Die Abschaffung des Zwangslernens vergrößert die Basis der Demokratie: Junge Menschen werden als vollwertige Bürger – als Bürger, die über ihr Denken und Lernen selbst bestimmen – in der Gesellschaft willkommen geheißen. Wenn in der Aufhebung der Schulpflicht eine Gefahr für Kindern gesehen wird (Kinderarbeit, Ausbeutung u. a.), dann kann man etwas dagegen tun. Begleitende Gesetze sorgen dafür, dass das Recht der Kinder, über ihr Lernen selbst zu bestimmen, nicht zu ihrem Nachteil wird: »Wer ein Kind gegen seinen Willen ... wird bestraft«: Unzählige solcher Schutzbestimmungen lassen sich ersinnen und in Gesetze fassen. Und bei entsprechendem gesellschaftlichen Willen auch effektiv durchführen. Den Kindern das Recht auf selbstbestimmtes Lernen zu ihrem Schutz zu nehmen – diese Verdrehung ist gänzlich überflüssig.

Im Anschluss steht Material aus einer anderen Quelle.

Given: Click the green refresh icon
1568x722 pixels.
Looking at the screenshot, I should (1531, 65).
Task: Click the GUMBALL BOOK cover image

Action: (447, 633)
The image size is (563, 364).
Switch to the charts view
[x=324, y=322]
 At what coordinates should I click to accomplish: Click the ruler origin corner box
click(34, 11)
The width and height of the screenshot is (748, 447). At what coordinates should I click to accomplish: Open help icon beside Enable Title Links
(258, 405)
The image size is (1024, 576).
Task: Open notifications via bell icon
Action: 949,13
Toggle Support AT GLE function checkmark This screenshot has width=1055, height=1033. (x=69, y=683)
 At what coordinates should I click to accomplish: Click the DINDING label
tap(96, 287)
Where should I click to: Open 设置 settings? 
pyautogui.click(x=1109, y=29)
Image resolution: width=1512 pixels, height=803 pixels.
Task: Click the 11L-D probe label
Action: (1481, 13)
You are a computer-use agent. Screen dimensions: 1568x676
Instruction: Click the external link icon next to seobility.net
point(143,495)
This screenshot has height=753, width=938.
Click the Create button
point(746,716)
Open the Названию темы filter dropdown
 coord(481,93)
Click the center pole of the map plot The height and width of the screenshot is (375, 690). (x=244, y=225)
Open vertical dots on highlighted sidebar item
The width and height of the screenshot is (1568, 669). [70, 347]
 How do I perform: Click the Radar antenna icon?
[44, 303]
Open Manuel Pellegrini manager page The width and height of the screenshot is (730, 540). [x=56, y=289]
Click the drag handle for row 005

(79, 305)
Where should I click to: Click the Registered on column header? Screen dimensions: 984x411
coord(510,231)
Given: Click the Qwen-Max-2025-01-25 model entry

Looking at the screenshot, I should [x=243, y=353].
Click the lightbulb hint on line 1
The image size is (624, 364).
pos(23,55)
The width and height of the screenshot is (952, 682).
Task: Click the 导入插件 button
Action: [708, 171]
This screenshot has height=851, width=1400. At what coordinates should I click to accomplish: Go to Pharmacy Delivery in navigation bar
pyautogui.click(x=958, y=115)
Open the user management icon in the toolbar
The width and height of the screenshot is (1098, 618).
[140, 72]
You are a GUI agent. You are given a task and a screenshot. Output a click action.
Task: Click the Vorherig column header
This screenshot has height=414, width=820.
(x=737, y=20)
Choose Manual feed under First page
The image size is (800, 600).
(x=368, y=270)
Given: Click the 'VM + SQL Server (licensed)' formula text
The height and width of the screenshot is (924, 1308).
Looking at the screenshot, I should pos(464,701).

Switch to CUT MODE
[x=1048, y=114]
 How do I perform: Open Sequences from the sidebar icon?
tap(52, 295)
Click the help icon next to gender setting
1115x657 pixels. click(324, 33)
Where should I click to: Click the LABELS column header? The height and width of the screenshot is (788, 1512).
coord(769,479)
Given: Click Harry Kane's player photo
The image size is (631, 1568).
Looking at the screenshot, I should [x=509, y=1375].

Wenn dann in einhundert Jahren tatsächlich eine Welt bevorzugt werden sollte, die zum Beispiel kaum mehr Mathematik kennt, wenn dann tatsächlich keine Brücke mehr gebaut werden könnte, wenn dann die Menschen auf Booten über den Rhein und die Elbe gelangen müssten: Wenn die Menschen im Jahr 2100 dies so wollen, frei entschieden haben, nachdem sie den Nutzen der Mathematik mit ihrem Schaden in Beziehung gesetzt haben und nachdem sie sich gegen die geistige Versklavung ihrer Kinder durch 10 lange Schuljahre Mathematikunterricht entschieden haben – ist das zu verurteilen, ist die Welt dann schlechter, bricht dann das Chaos aus? Ich kann das nicht erkennen. Ich erkenne, dass Freiheit mehr Lebensqualität in sich trägt als jegliche Sklaverei. Ich erkenne, dass Menschen, die über ihr Schicksal selbst bestimmen, glücklicher sind als die, die gezwungen werden. Und zwar auch glücklicher als die, die zu ihrem Glück gezwungen werden. Und selbstverständlich auch glücklicher als die, die zu ihrem Glück mit Mathematikunterricht oder Deutsch-, Englisch-, Französisch-, Biologie-, Sport-, Physik-, Geographie-, Technik-, Religionsunterricht und allen sonstigen Unterrichten noch gezwungen werden. Ich sehe die Harmonie dieser Menschen und ihren Frieden mit sich, den anderen und der Welt.